31 October 2022

Kilimanjaro fire/Tanzania: The fire on Africa’s highest mountain has still not been extinguished. It has been burning for ten days now. More than 700 people – firefighters, national park staff, tour guides, civilians – are trying to put it out. The cause of the fire is still unknown. An investigation has been ordered.
BBC Africa Live 31 October 2022. 12:19
BBC Africa Live 31 October 2022. 12:07

Ghana: What president Akufo-Addo had to say yesterday Sunday on TV about the country’s economic crisis (37.2% inflation and 50% depreciation of the currency against the USD) does not sound promising at all, blaming speculation and illegal forex traders for the Cedi’s depreciation, then accusing “malevolent forces” for Ghana’s woes, saying that he could not “find an example in history when so many malevolent forces have come together at the same time.” He did announce “a raft of measures to address the crisis”, amongst them the largely but positively symbolic continuation of the 30% cut in the president’s, vice-president’s, ministers’ and other government appointees’ salaries. A 3bn USD IMF bailout loan is in negotiation.
BBC Africa Live 31 October 2022. 4:31

Malaria vaccines: Of late, progress – after over thirty years of research – has been encouraging. Mosquirix (of Walter Reed Army Institute of Research and partners) and R21 (of Oxford University Jenner Institute) are both very promising. Both of these vaccines target the sporozoite, “the malaria parasite stage that is transferred to humans when the malaria-infected female Anopheles mosquito is taking a blood meal. When effective, both vaccines ensure that the sporozoites are destroyed before they enter the liver. It effectively prevents malaria infection by halting the parasite life cycle in the human host.” Further testing is still necessary for R21. If this proves conclusive, the two vaccines could prove a very valuable addition to existing prevention measures against malaria.

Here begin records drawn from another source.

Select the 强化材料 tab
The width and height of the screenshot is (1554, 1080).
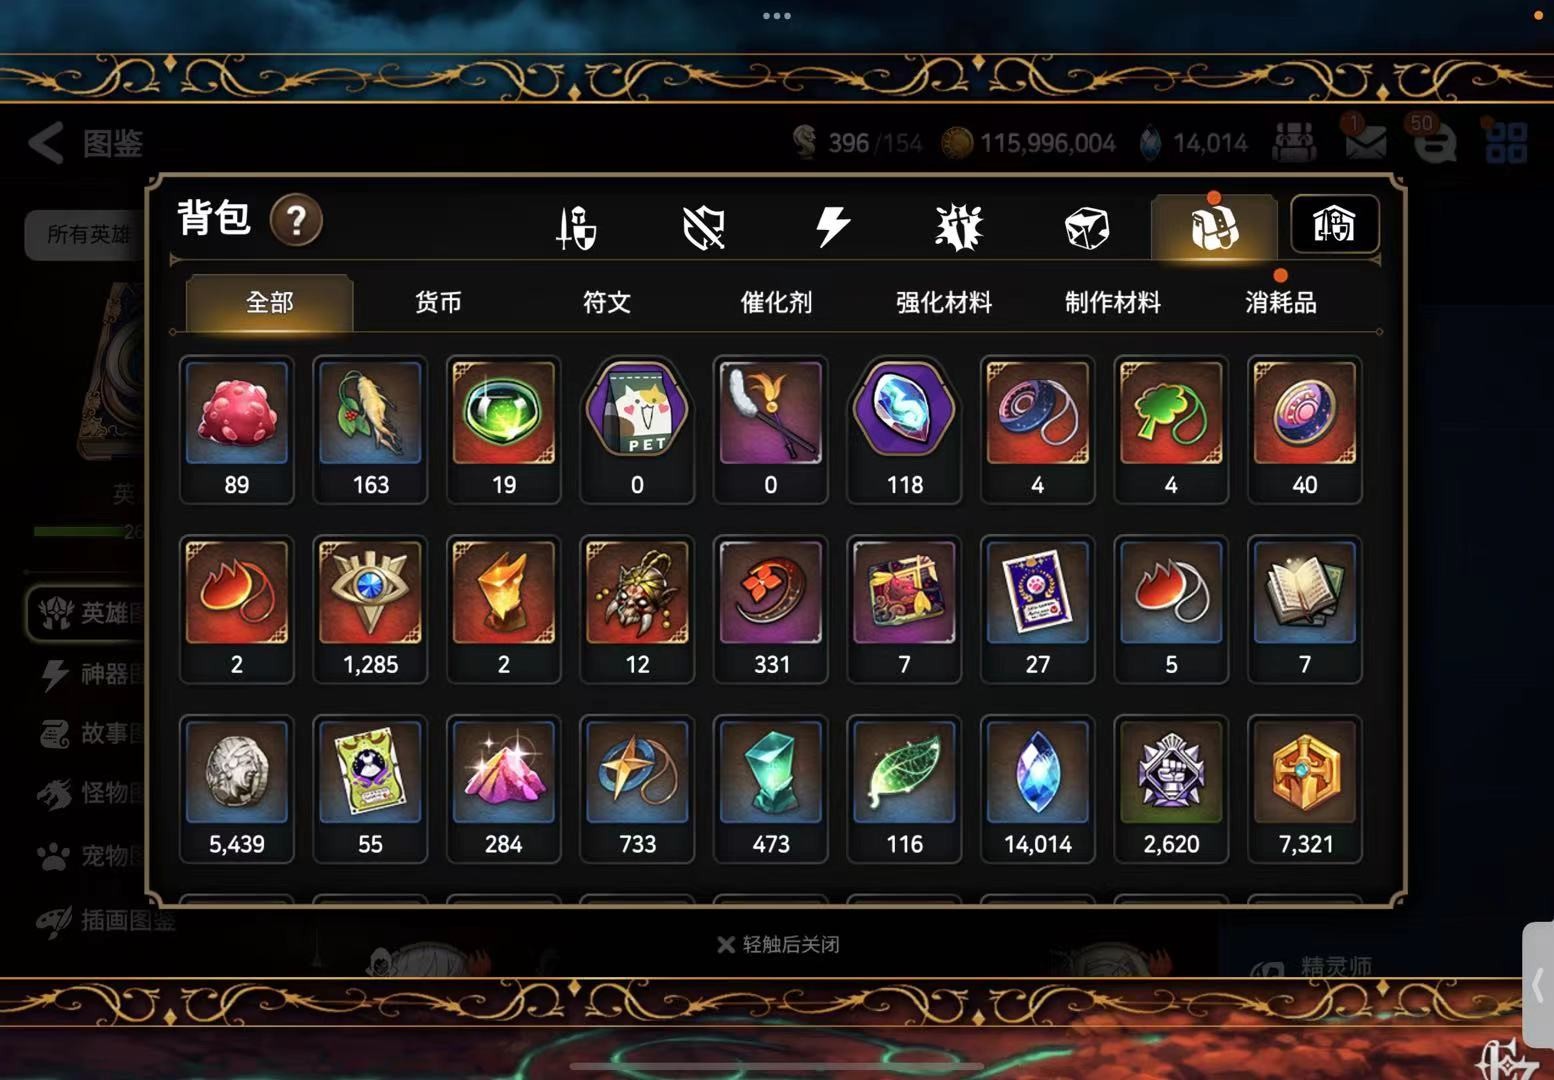[944, 302]
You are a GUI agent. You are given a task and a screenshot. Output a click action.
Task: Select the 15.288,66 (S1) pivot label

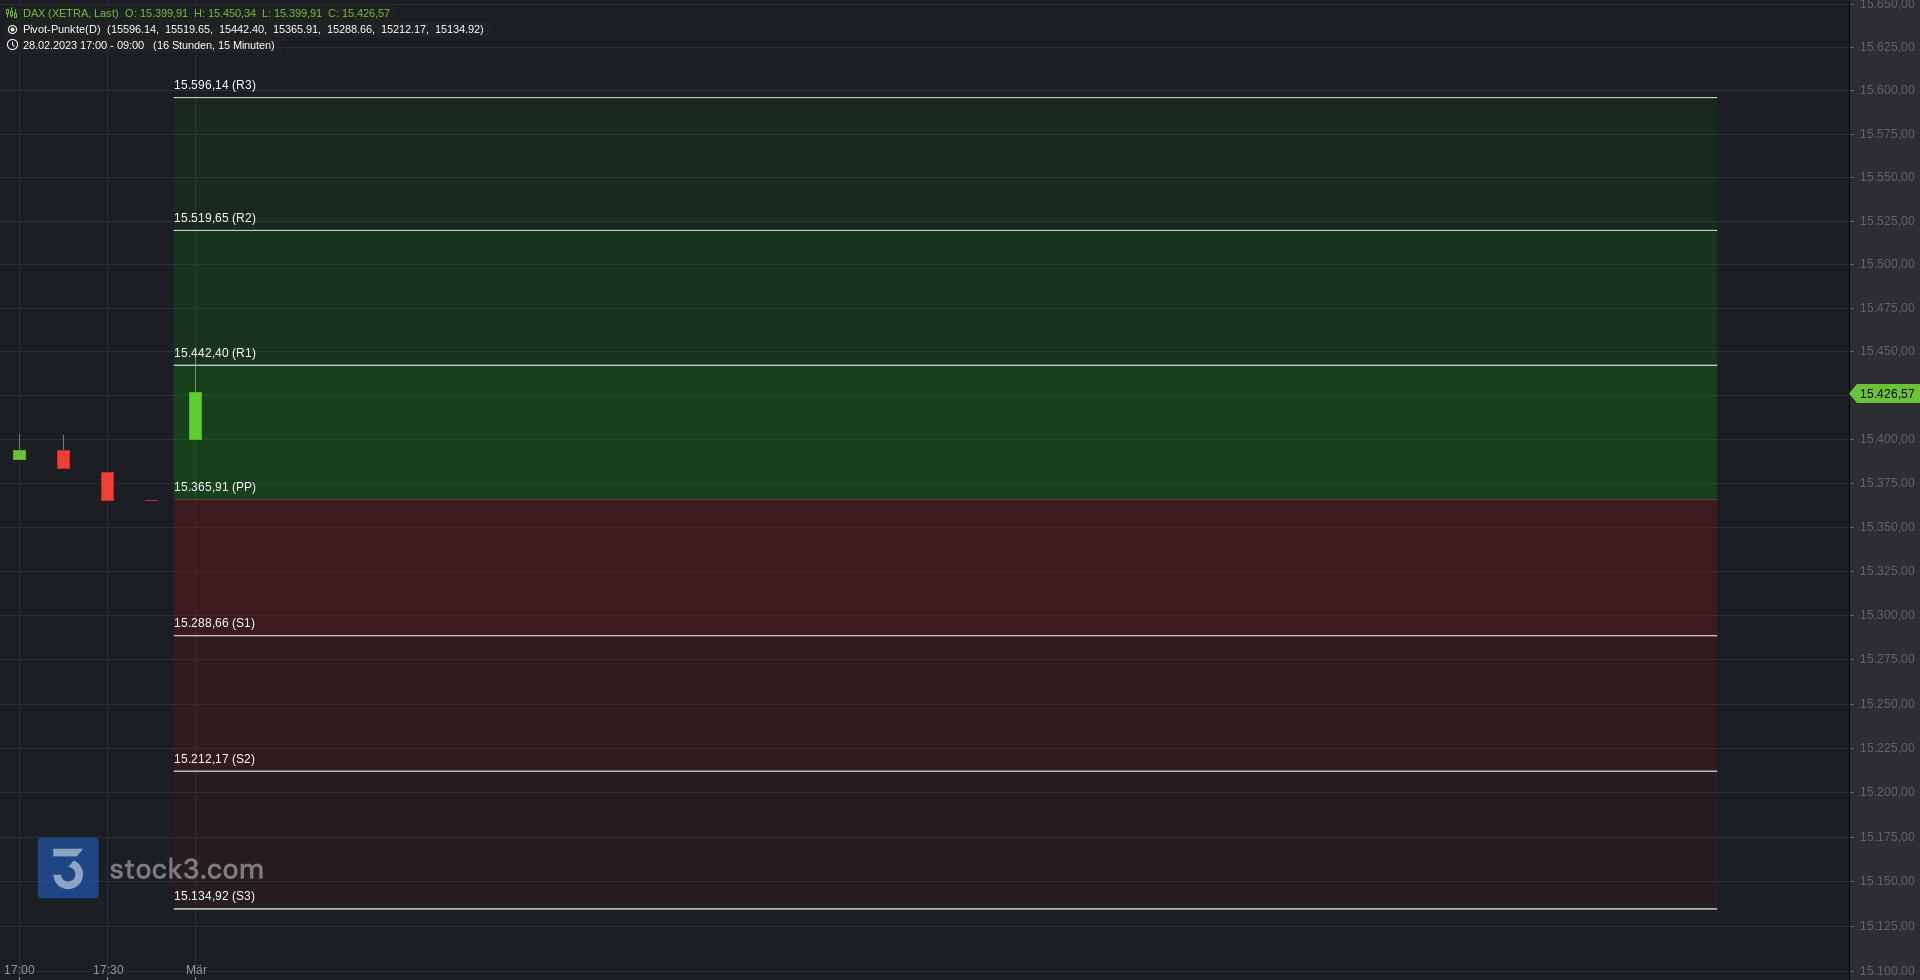pos(214,623)
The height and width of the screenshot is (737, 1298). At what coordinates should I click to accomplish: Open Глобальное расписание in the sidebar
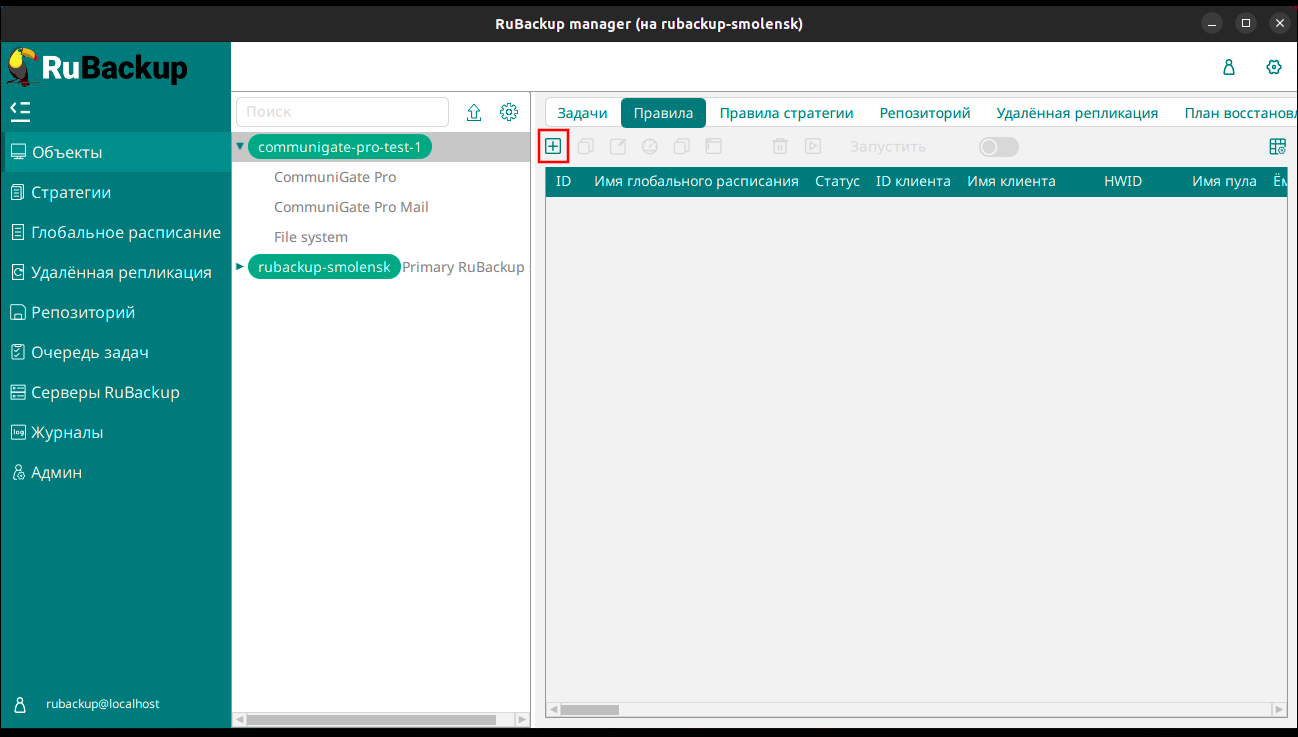tap(126, 232)
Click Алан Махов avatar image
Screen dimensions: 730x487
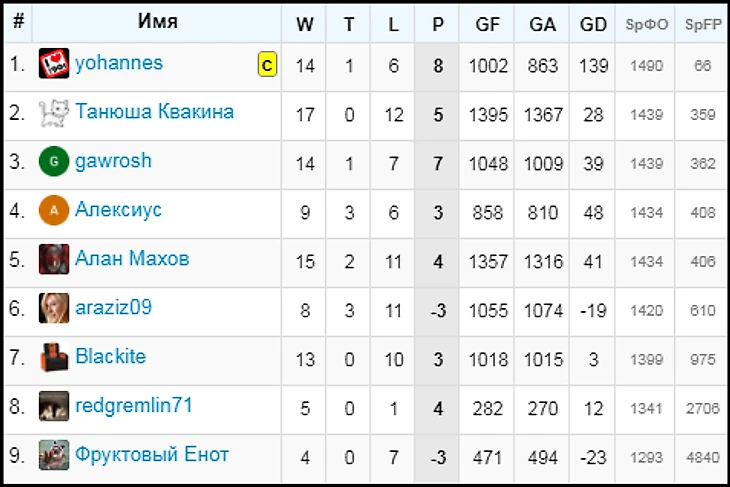coord(53,259)
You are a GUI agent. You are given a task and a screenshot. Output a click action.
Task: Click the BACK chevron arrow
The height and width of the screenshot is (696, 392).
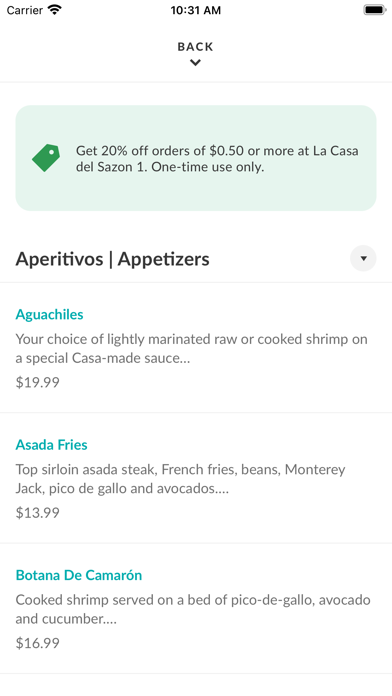(x=195, y=63)
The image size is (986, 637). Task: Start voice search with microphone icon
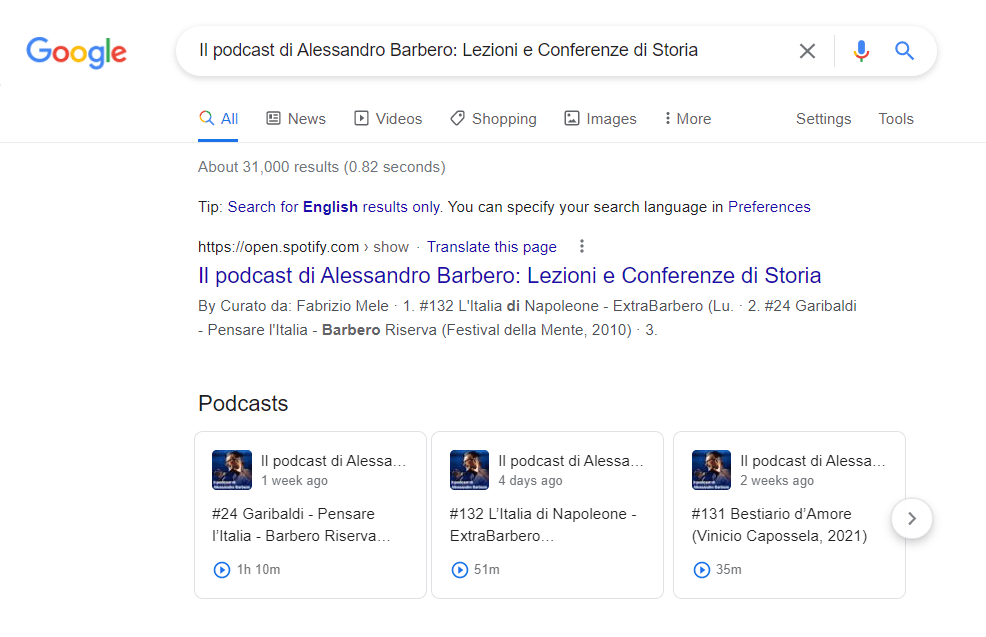tap(861, 51)
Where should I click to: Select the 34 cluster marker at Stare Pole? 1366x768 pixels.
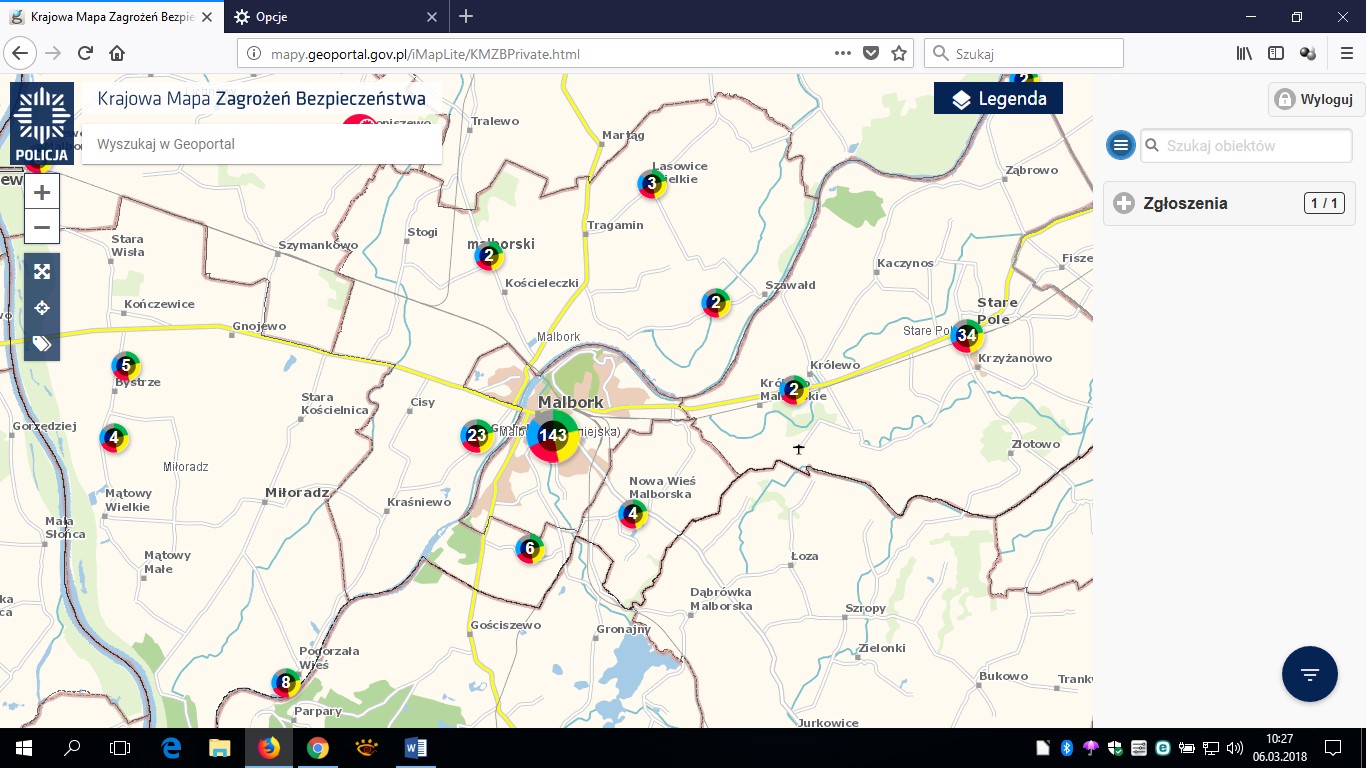966,335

Nigeria: The recent US Embassy advisory about possible terrorist attacks in Abuja “led to widespread public anxiety”. In an effort to “save face” and secure its “sovereignty” – not let foreign powers interfere with its internal affairs – the government reacted by downplaying the threat, calling for calm. The article’s author argues that it had better taken the warning seriously. The best way to react to a threat and a warning is “to take proper precautions”.

Nigeria: Alarmism is not only superfluous, but outright irresponsible. National Security Adviser Babagana Monguno has reacted to the US, UK, Canada, Ireland and Australia warning of possible terror attacks in Nigeria and urging their citizens not to travel there. Such warnings created an “exaggerated sense of insecurity”, while the situation was, in fact, under control.
BBC Africa Live 31 October 2022. 16:58

30 October 2022

Zimbabwe/GB/Restitution of skulls: A delegation from Zimbabwe “is looking for the skulls of late-19th Century anti-colonial heroes” from the First Chimurenga (1890s), which are believed to have been taken to the UK as trophies. While they got positive responses from London's Natural History Museum and Cambridge University concerning the returning of human remains, the anti-colonial heroes are not amongst them. “The Natural History Museum, with 25,000 human remains, and (Cambridge University's) Duckworth Laboratory, with 18,000, have some of the largest such archives in the world.” In Britain and Europe of the late 19th century, skulls were not only valued as trophies but also used for phrenological purposes (phrenology = the science studying skulls), sometimes for racial classification.
The most important of the anti-colonial heroes being looked for is spiritual leader Charwe Nyakasikana, known as Mbuya (Grandmother) Nehanda – “she was the medium of the revered ancestral spirit Nehanda”. She was arrested, hanged and decapitated. “With a death cry of ‘my bones will surely rise’, Nehanda became an increasingly potent symbol for those fighting against white-minority rule in what was then known as Rhodesia from the late 1960s.”